1. Field of the Invention
This invention resides in the field of plasmid DNA purification, and particularly the use of hydroxyapatite column chromatography to purify plasmid DNA.
2. Description of the Prior Art
Gene therapy is one of the most promising developments in the treatment of disease and genetic defects and disorders. Gene therapy is the introduction of a gene fragment into the cells of a patient, the fragment being one that when expressed provides a therapeutic benefit to the patient. One example of such a benefit is the expression of a protein that is otherwise not sufficiently expressed by the patient due to a defect in a native gene. Another is the blocking of an undesired genetic function, such as a viral infection or cancer, by introducing a mutant gene, an antisense sequence or a ribozyme.
One method of introducing genes is by the use of plasmid DNA as a vector, and the interest in gene therapy has generated a demand for highly purified plasmid DNA. The purification of plasmid DNA requires the complete removal of other cell components such as host proteins, endotoxins, chromosomal DNA and RNA. This is commonly achieved by culturing host cells, typically bacterial cells, that contain the plasmid DNA, recovering the cells by centrifugation, resuspending them in a suitable suspension buffer and performing cell lysis with an alkali lysing agent, then lowering the pH of the lysate, commonly with potassium acetate buffer at pH 5.5, to precipitate out chromosomal DNA and other cellular materials while leaving the plasmid DNA in the supernatant. The supernatant is then recovered and clarified, and plasmid DNA is isolated from the supernatant by chromatography. Suitable chromatographic techniques are anion exchange chromatography, size exclusion chromatography, and reverse phase high-performance liquid chromatography.

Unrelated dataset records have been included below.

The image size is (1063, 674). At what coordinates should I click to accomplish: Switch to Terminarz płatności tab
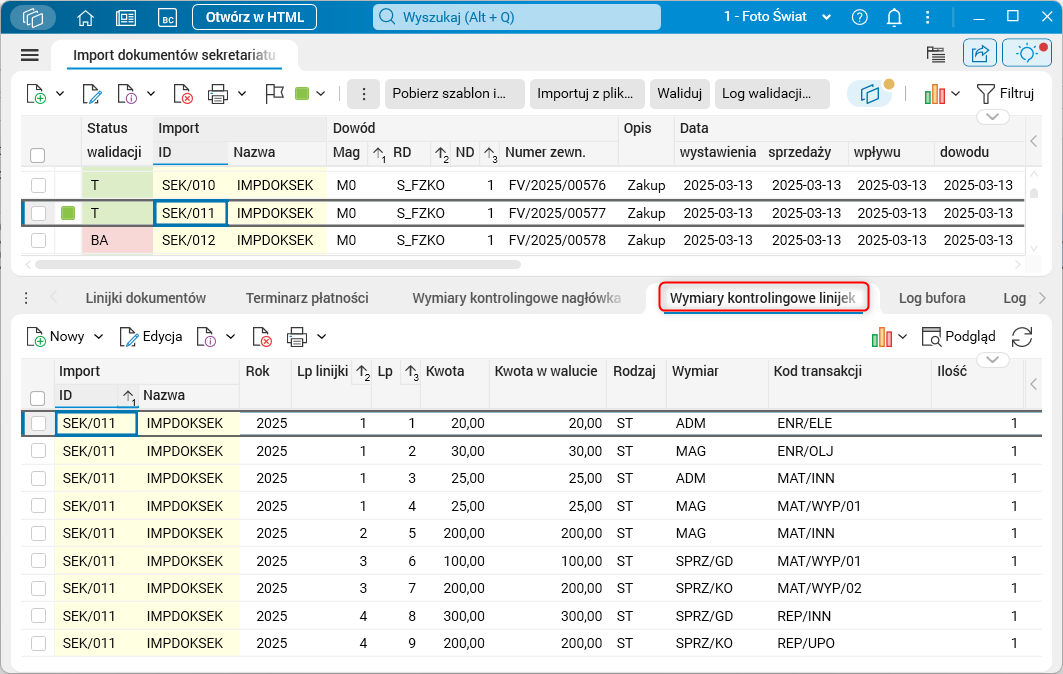(x=309, y=298)
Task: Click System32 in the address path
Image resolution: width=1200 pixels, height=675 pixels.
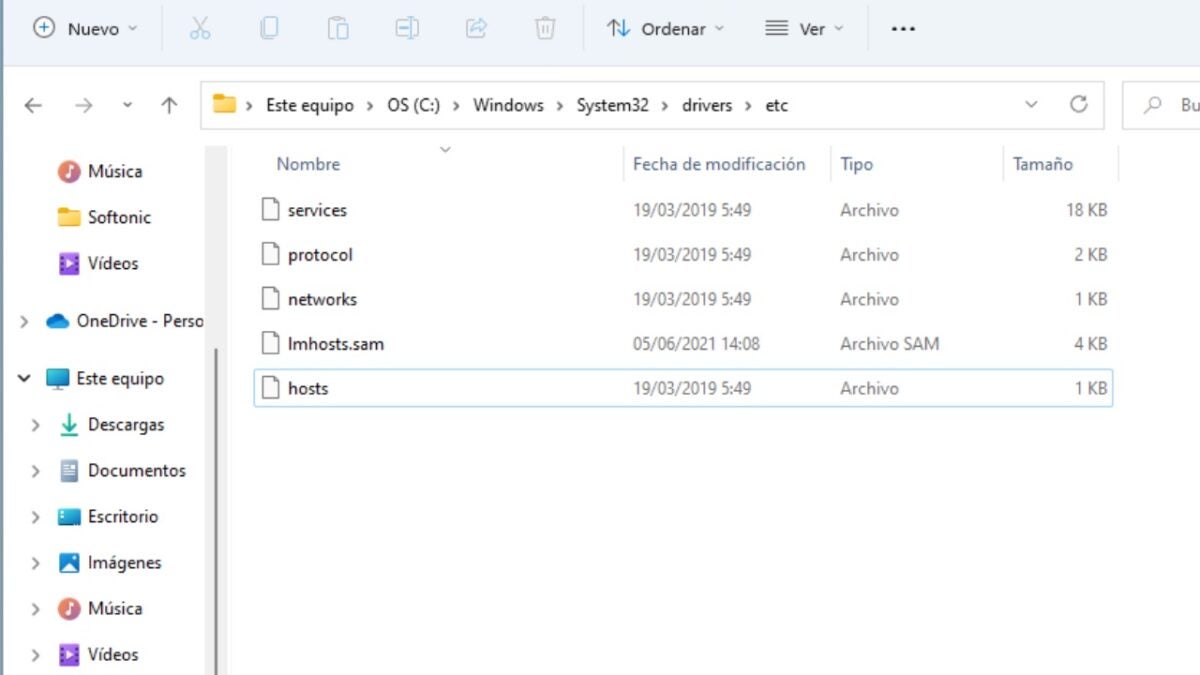Action: tap(612, 105)
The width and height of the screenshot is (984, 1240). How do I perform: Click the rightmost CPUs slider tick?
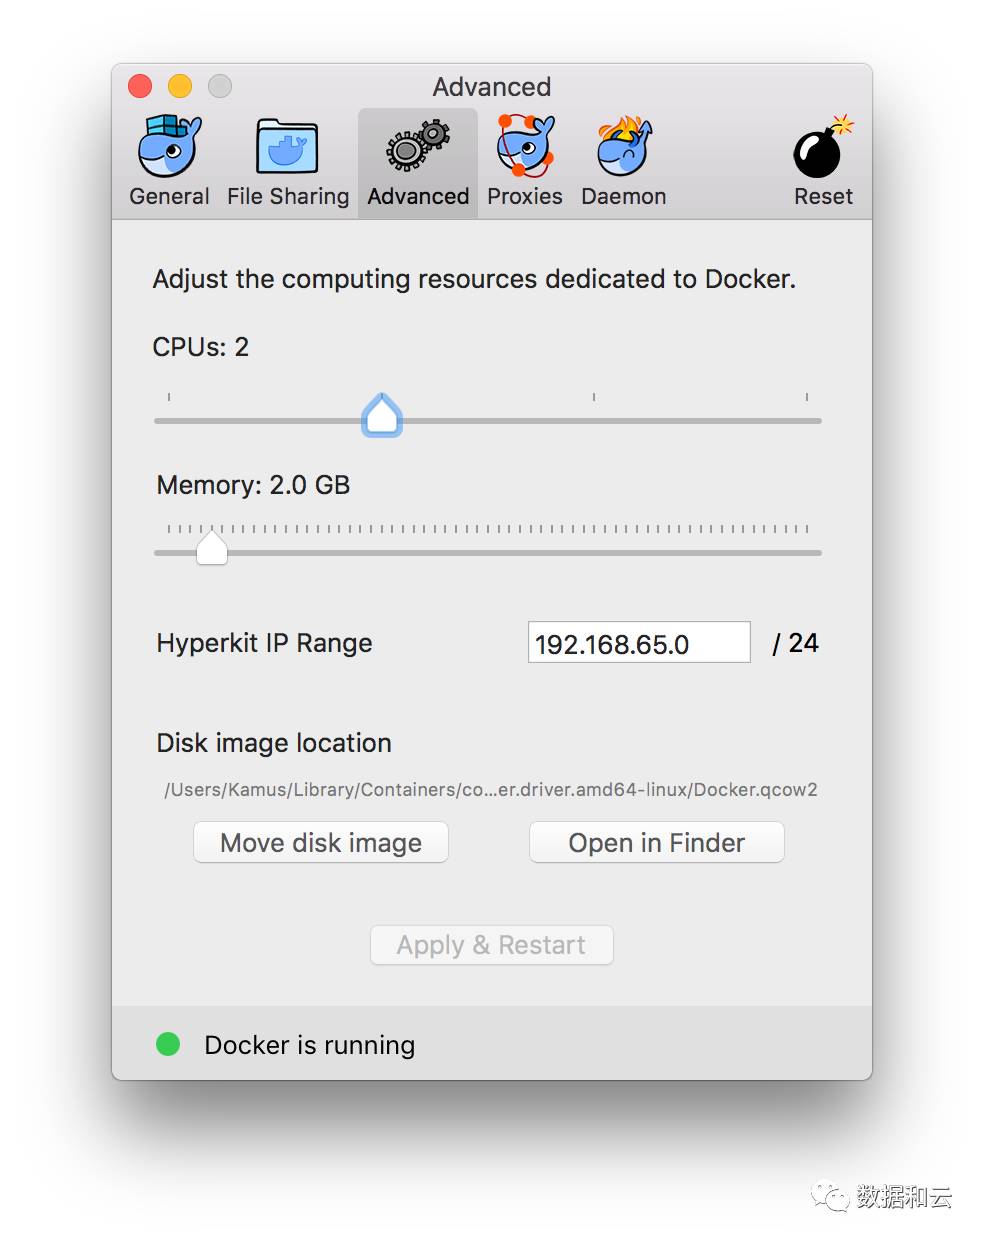click(x=807, y=397)
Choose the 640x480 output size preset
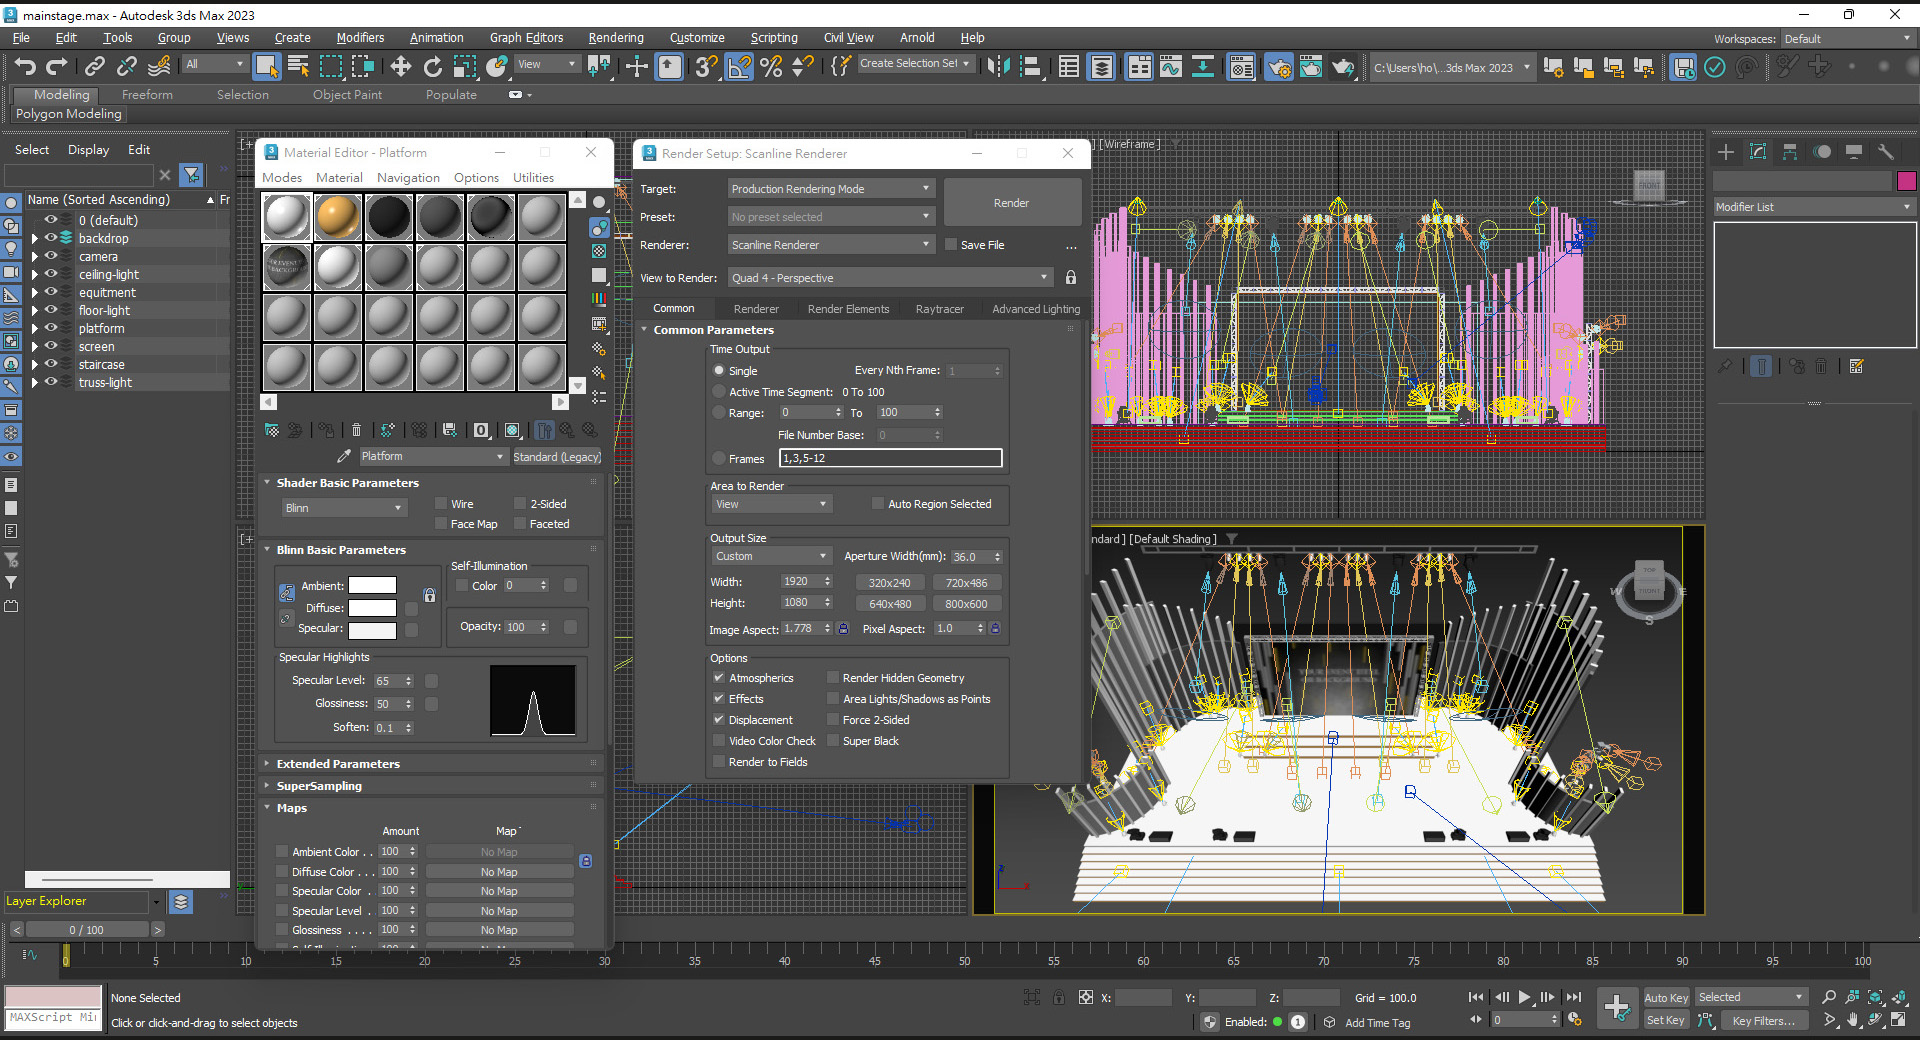Screen dimensions: 1920x1040 point(889,604)
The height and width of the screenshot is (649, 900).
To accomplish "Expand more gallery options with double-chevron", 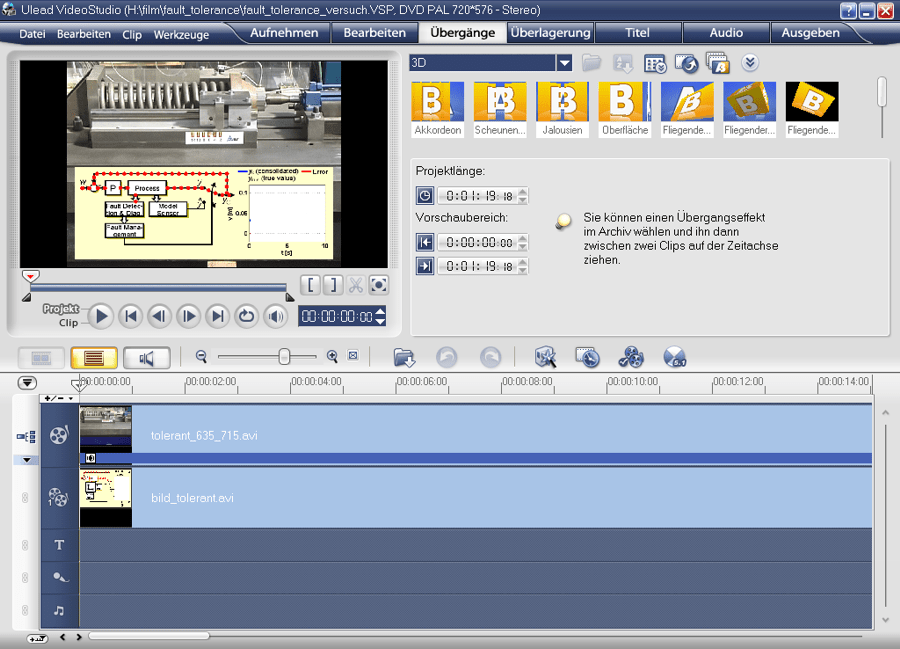I will [750, 62].
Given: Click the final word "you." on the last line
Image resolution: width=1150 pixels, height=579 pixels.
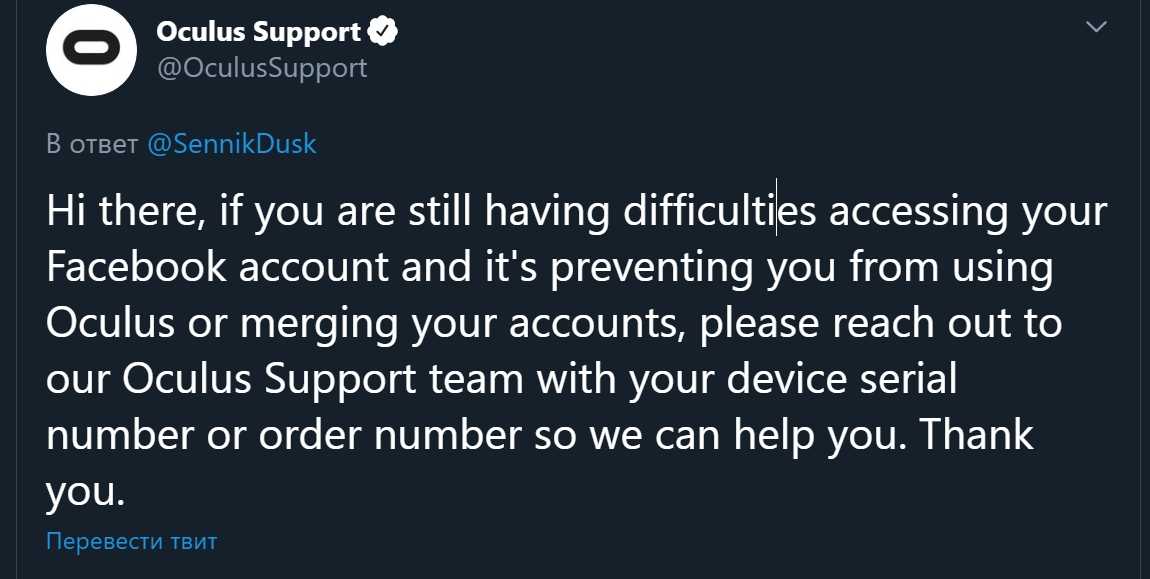Looking at the screenshot, I should tap(86, 492).
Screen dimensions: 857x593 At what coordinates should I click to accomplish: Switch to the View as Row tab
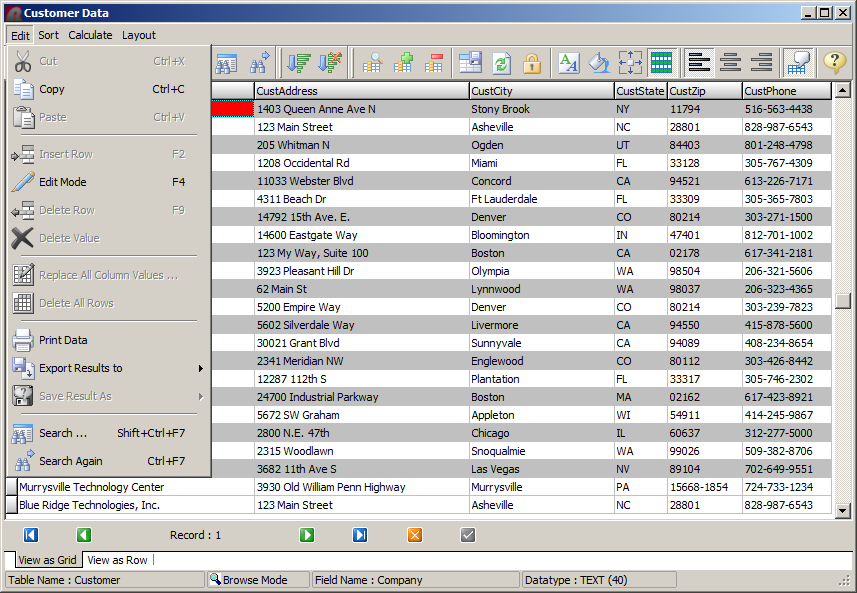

Hydroxyapatite is a particularly effective separation medium for proteins and nucleic acids, operating by mixed-mode ion exchange due to its inclusion of both positively and negatively charged moieties. Hydroxyapatite is thus known for its use in purifying plasmid DNA. The retention of acetate ion from the neutralization step however limits the effectiveness of hydroxyapatite, since the acetate ion tends to interact with the hydroxyapatite causing dissolution of the medium. To avoid this problem, the supernatant is commonly treated by precipitation, desalting, diafiltration or dialysis prior to chromatography. These steps, of course, are time-consuming, add to the cost of producing purified plasmid DNA, and may cause sample loss and/or denaturation.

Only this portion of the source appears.